**DATA EXTRACT:**
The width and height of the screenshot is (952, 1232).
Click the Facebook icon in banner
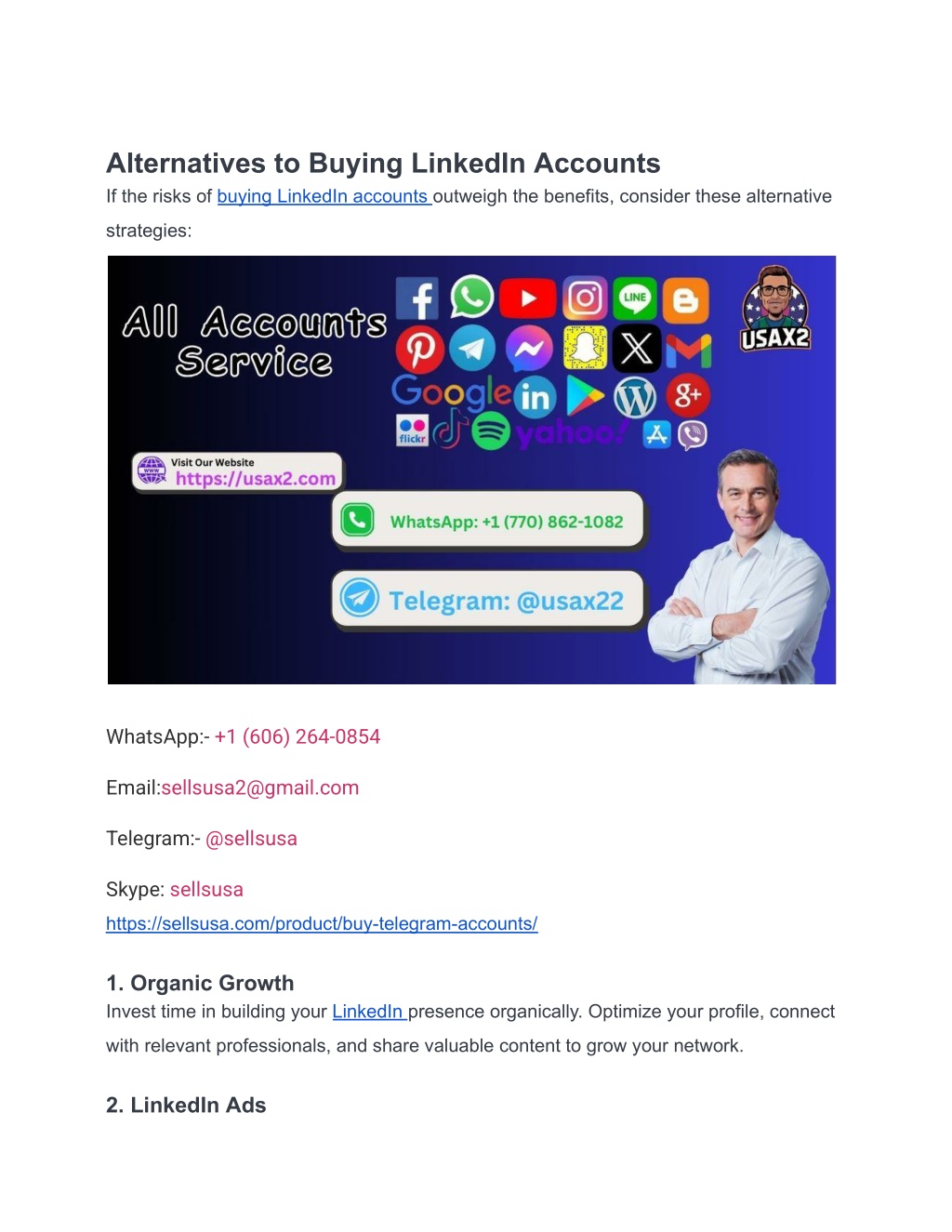coord(417,299)
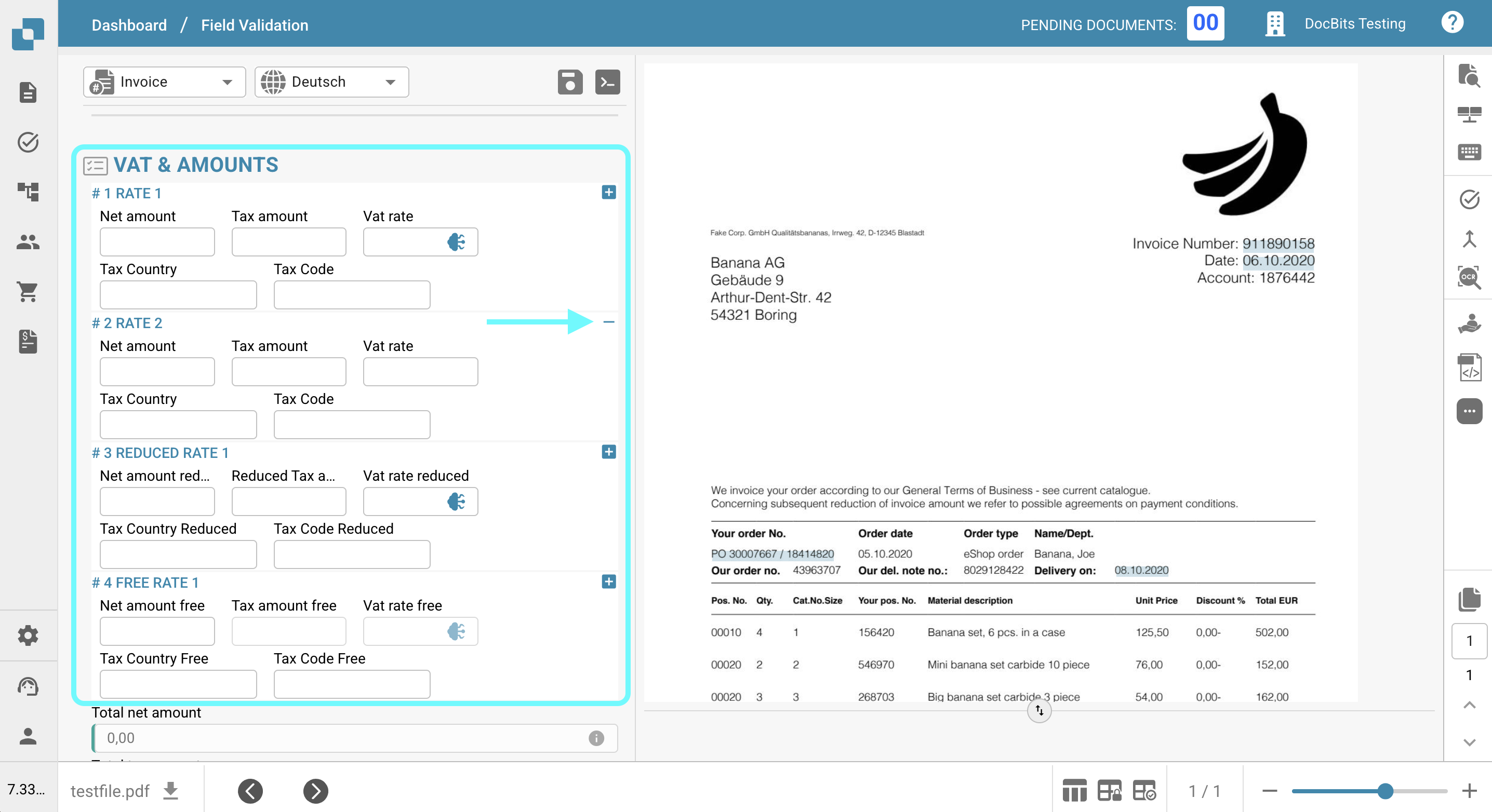Open the Invoice document type dropdown

point(165,82)
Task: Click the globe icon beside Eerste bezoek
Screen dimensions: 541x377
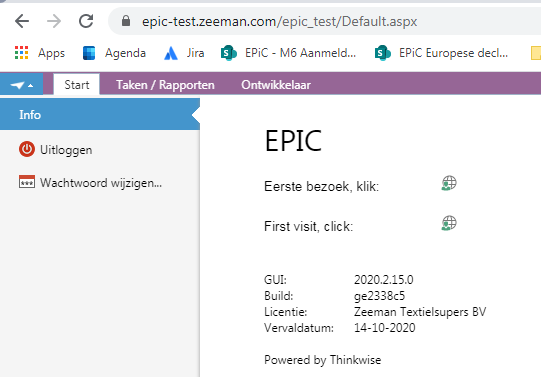Action: coord(449,183)
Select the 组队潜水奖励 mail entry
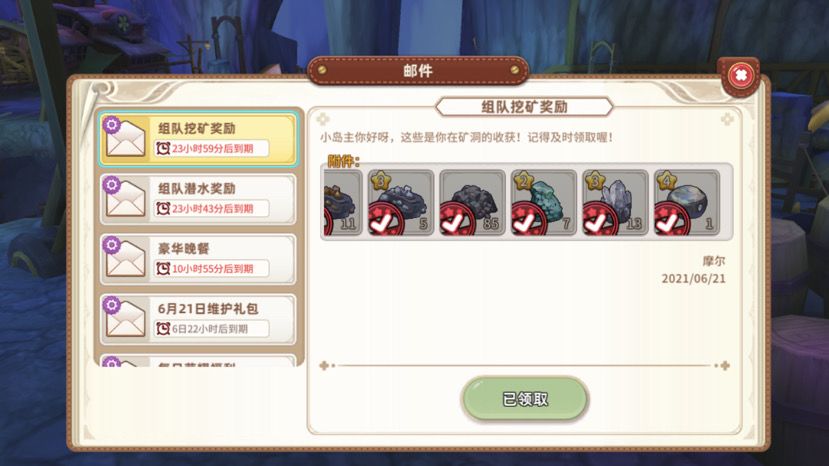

**WORK INSTRUCTIONS:** Copy out the listing above line for line, leaving out the pictures.

**THE ANSWER:**
The width and height of the screenshot is (952, 1232).
Click the Facebook icon in banner
coord(417,299)
Open the Invoice document type dropdown

point(165,82)
Task: Click the globe icon beside Eerste bezoek
Screen dimensions: 541x377
Action: coord(449,183)
Select the 组队潜水奖励 mail entry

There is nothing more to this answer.